WHAT YOU SHOULD DO:
Reproduce the material verbatim from the line with "Image resolution: width=1366" through the end of the material, leaving out the pictures.

EXERCISE DATA:
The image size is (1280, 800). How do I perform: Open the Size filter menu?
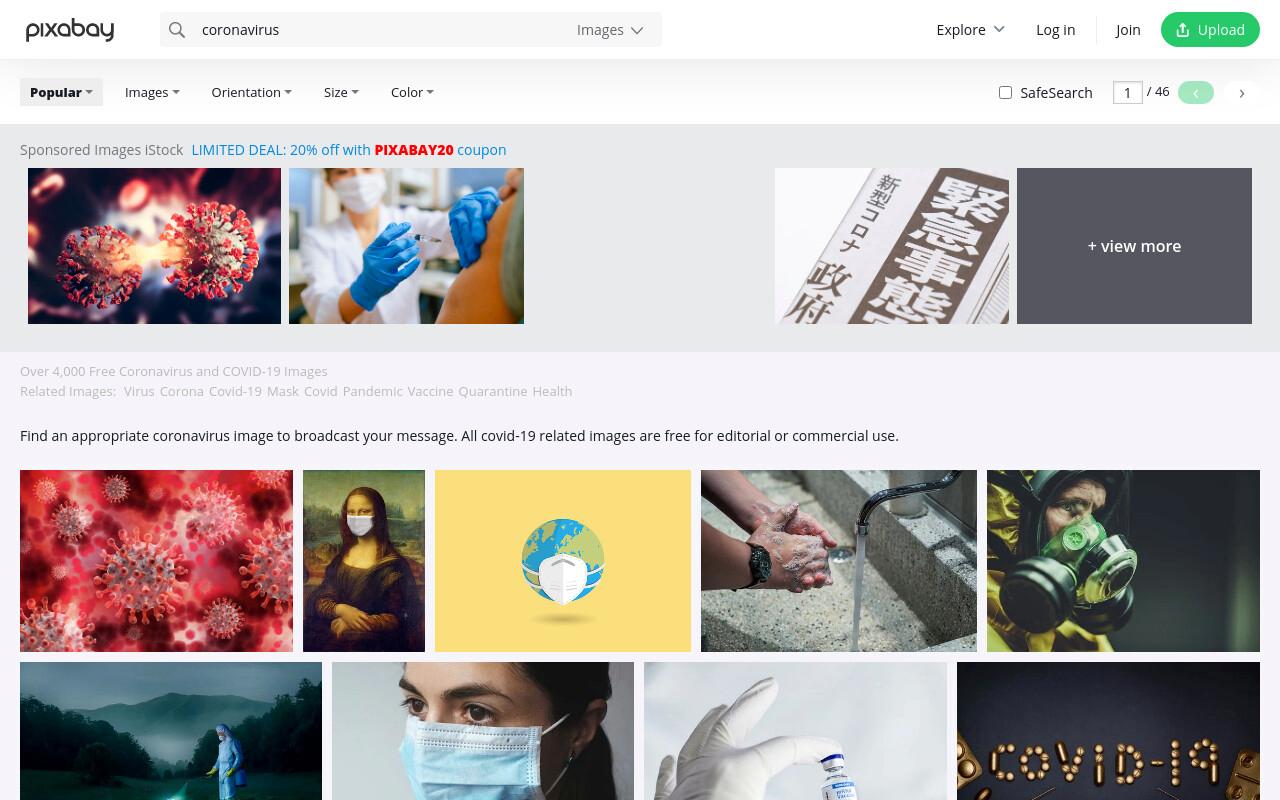tap(341, 92)
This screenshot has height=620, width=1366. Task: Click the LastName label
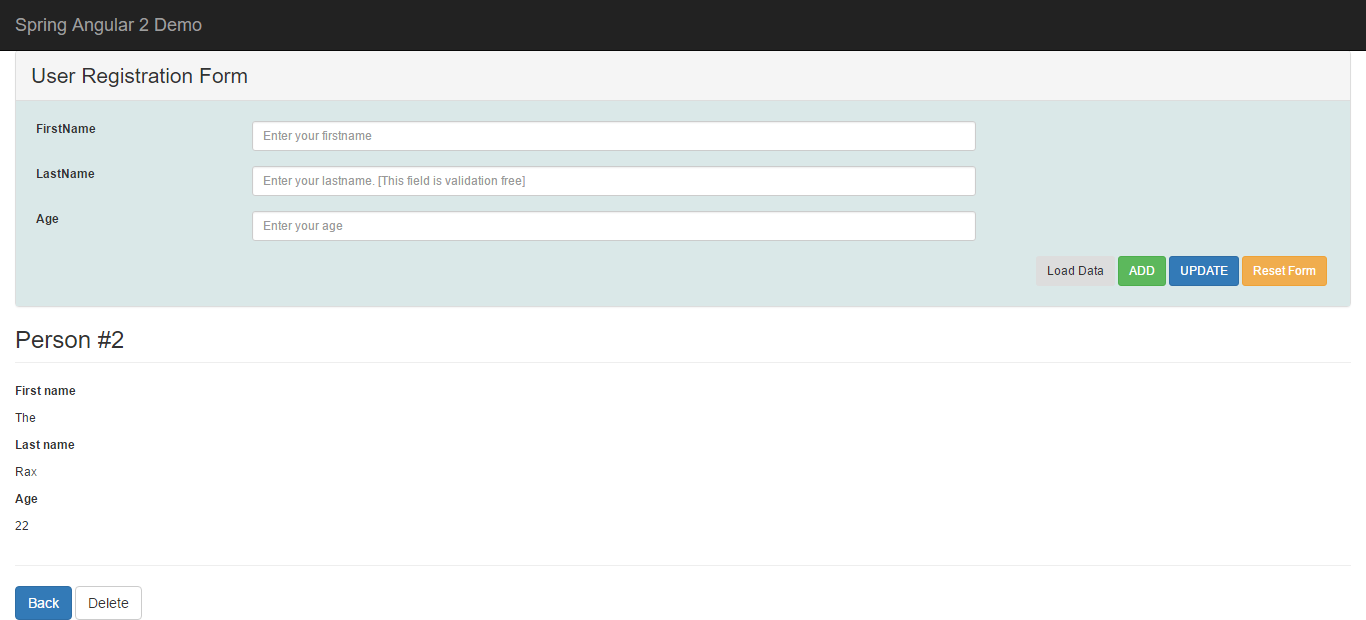coord(65,173)
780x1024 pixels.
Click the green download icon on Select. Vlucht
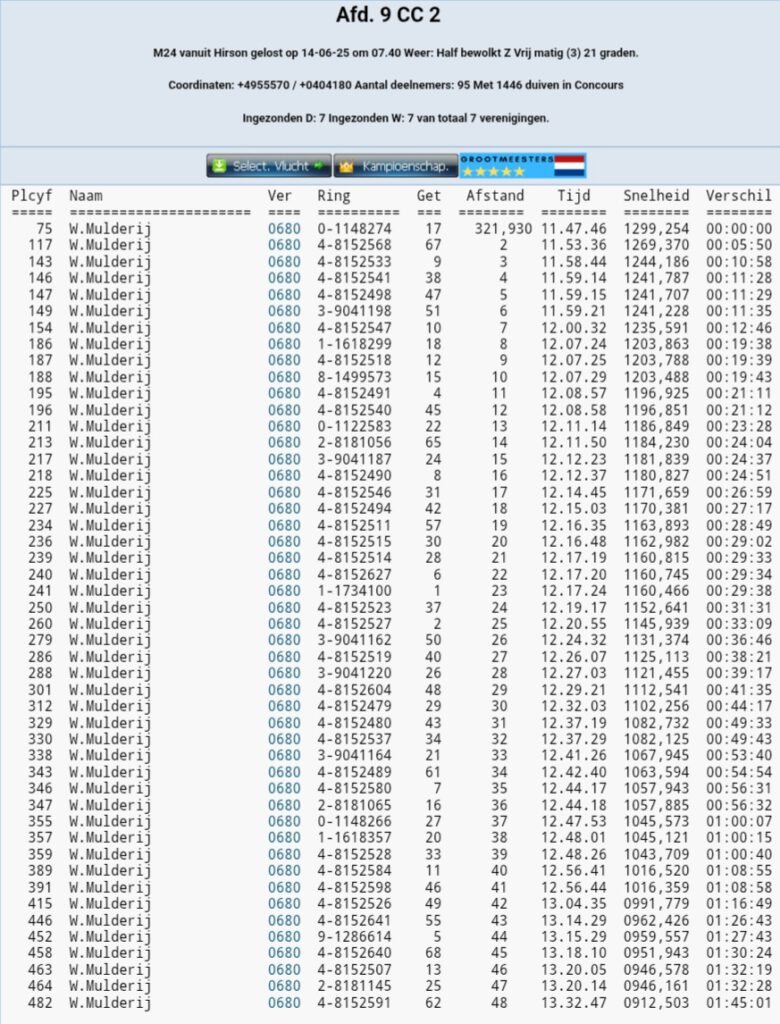219,166
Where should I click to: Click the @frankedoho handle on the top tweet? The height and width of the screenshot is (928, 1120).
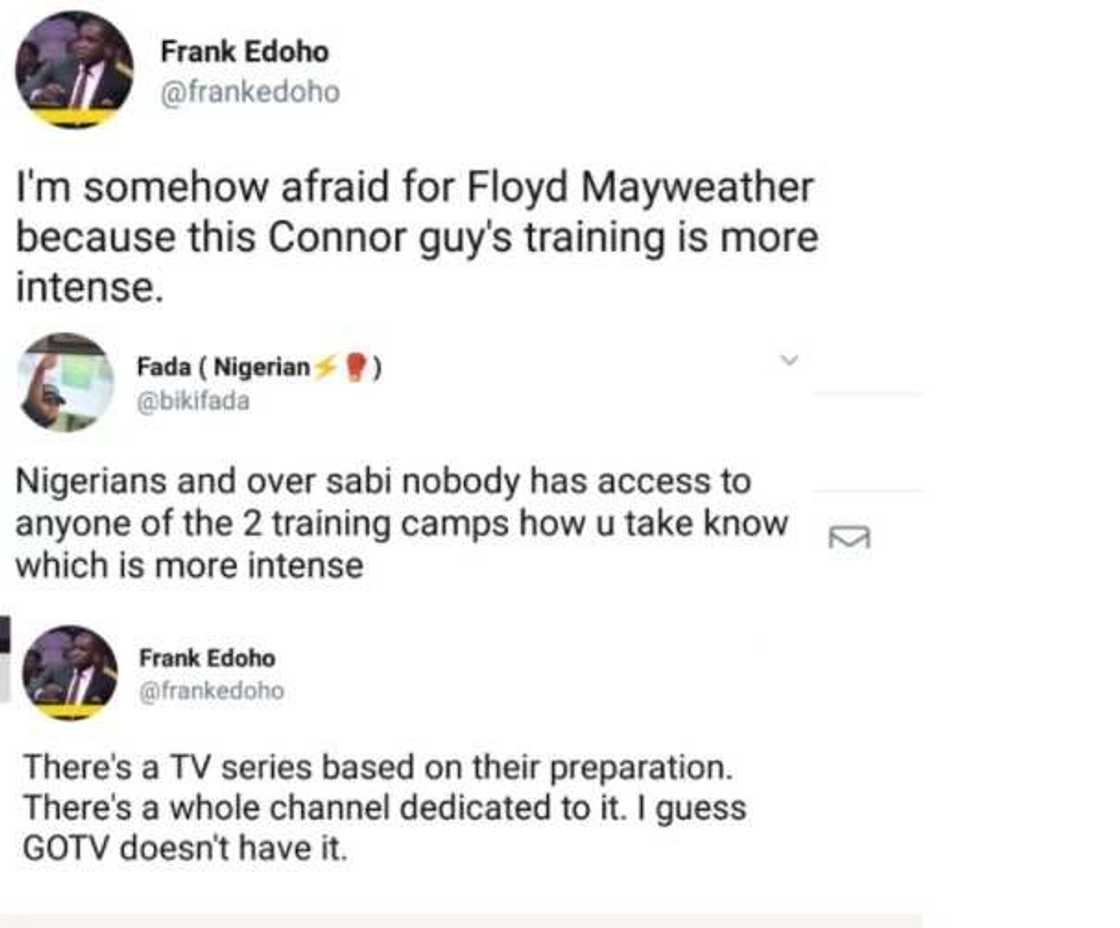point(250,92)
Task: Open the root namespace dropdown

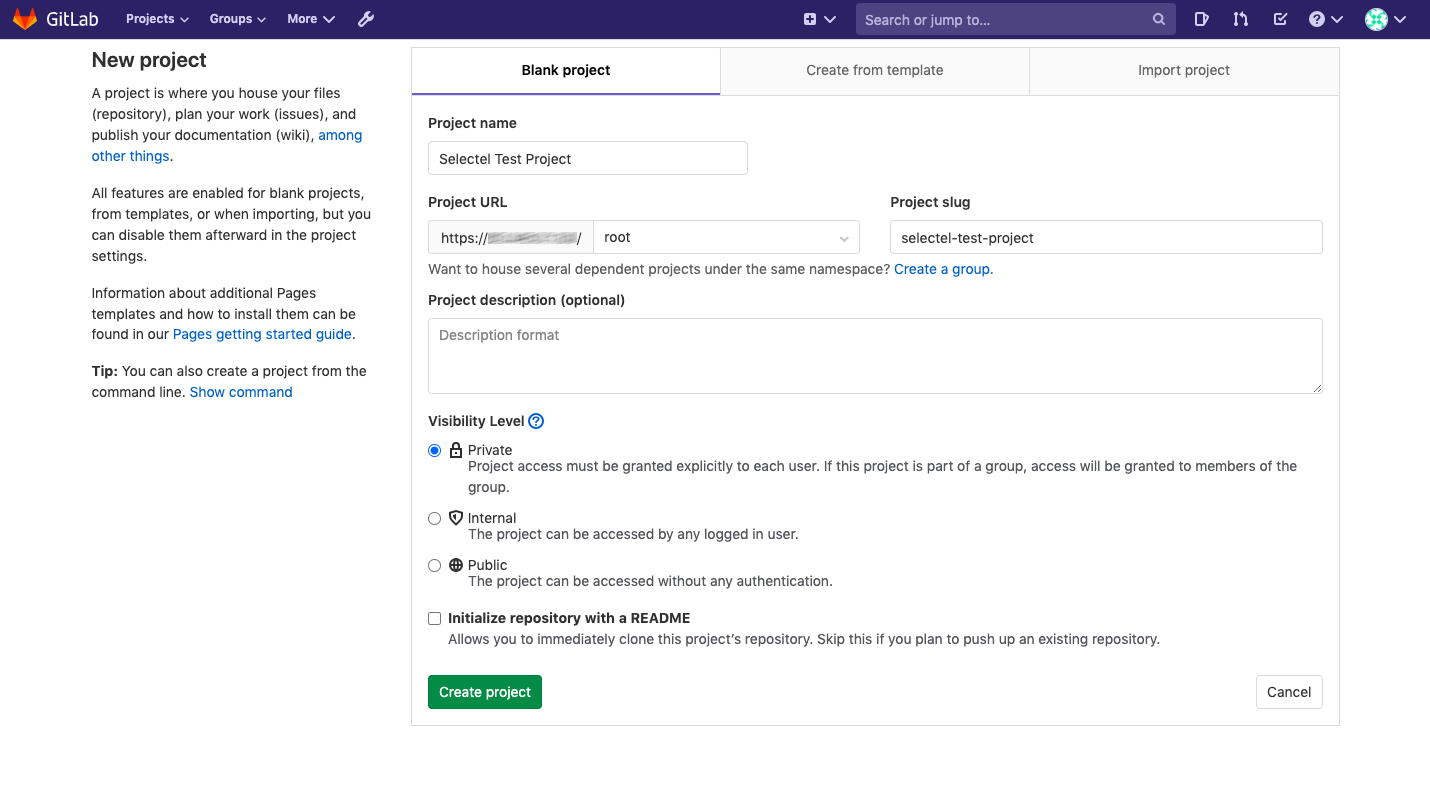Action: 727,237
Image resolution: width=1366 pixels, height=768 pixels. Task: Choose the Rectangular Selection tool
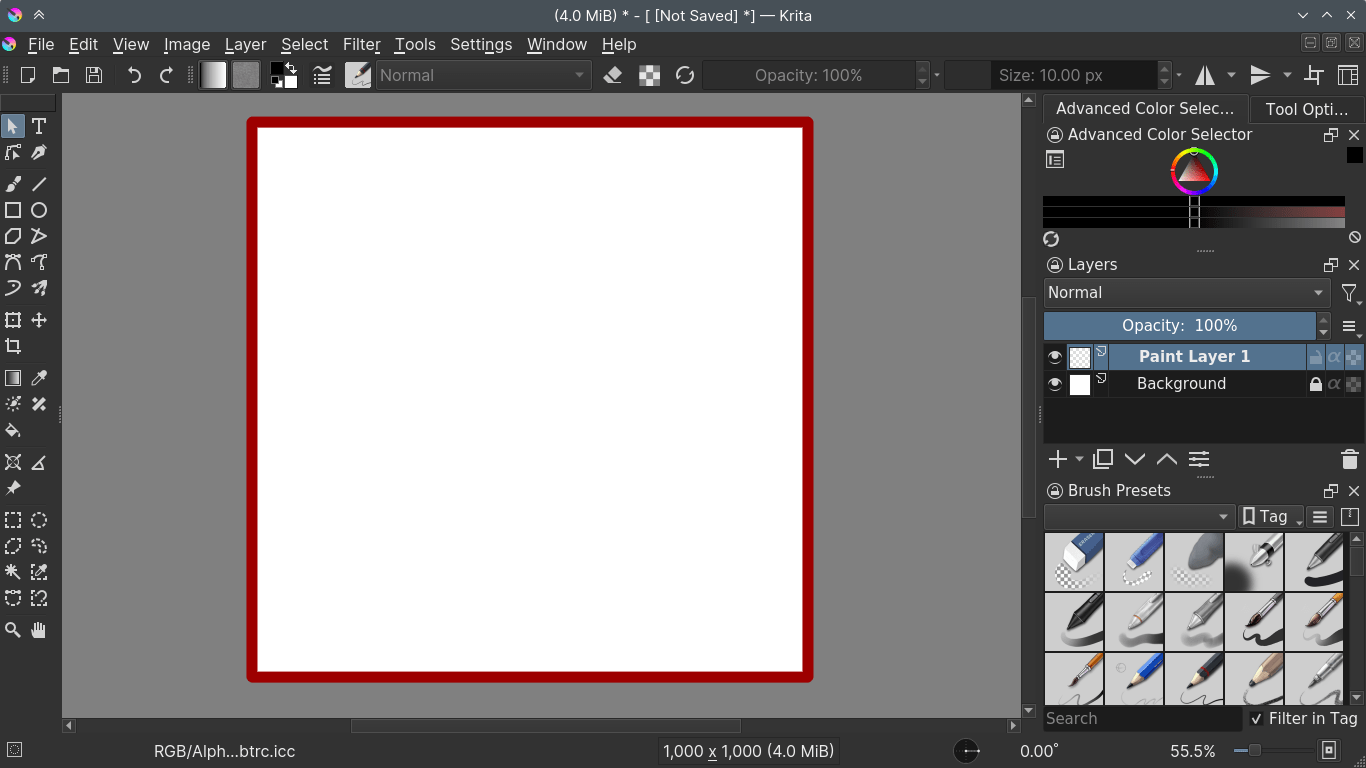pyautogui.click(x=13, y=520)
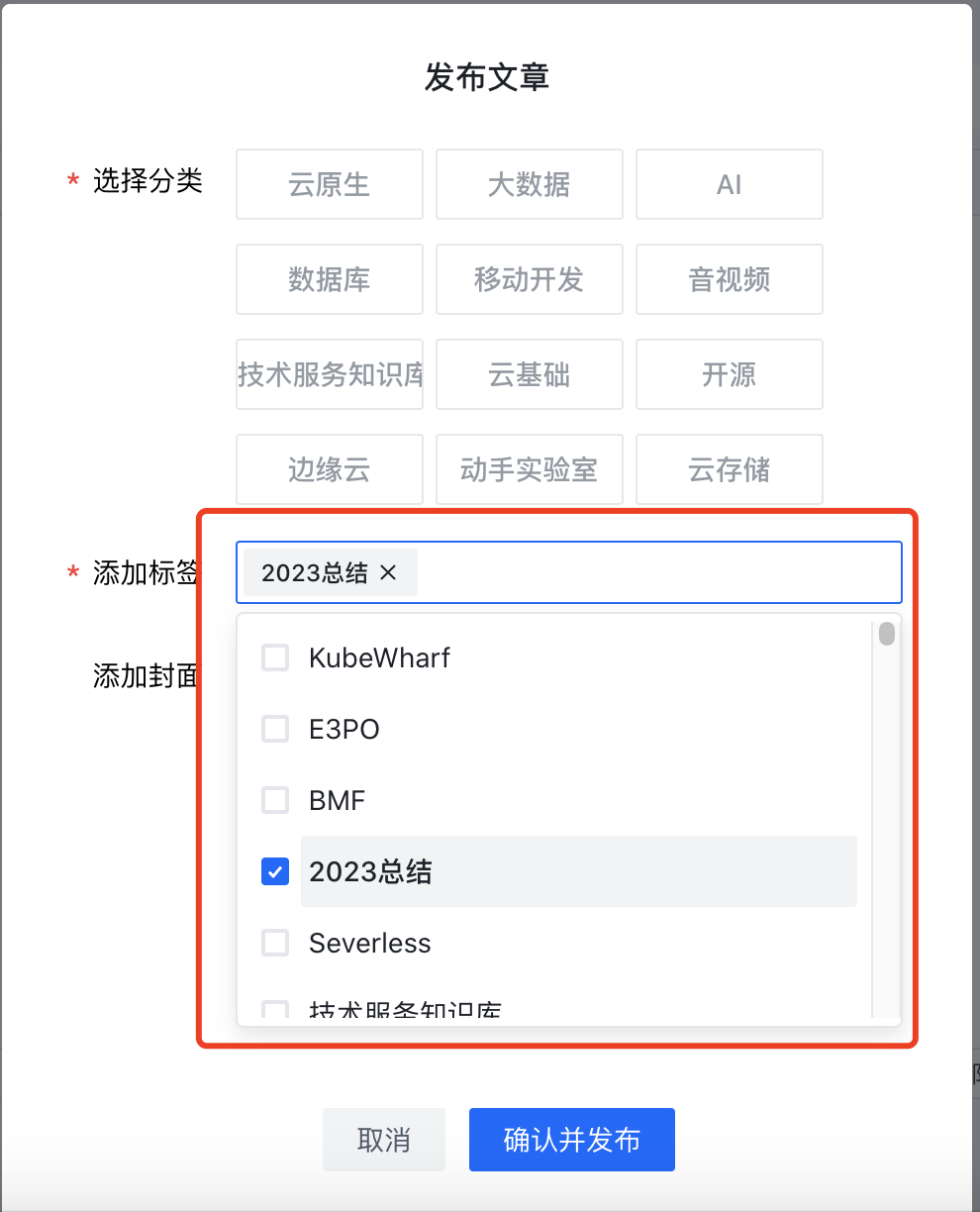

WRITTEN ANSWER:
Image resolution: width=1366 pixels, height=768 pixels. Task: Choose the Rectangular Selection tool
pyautogui.click(x=13, y=520)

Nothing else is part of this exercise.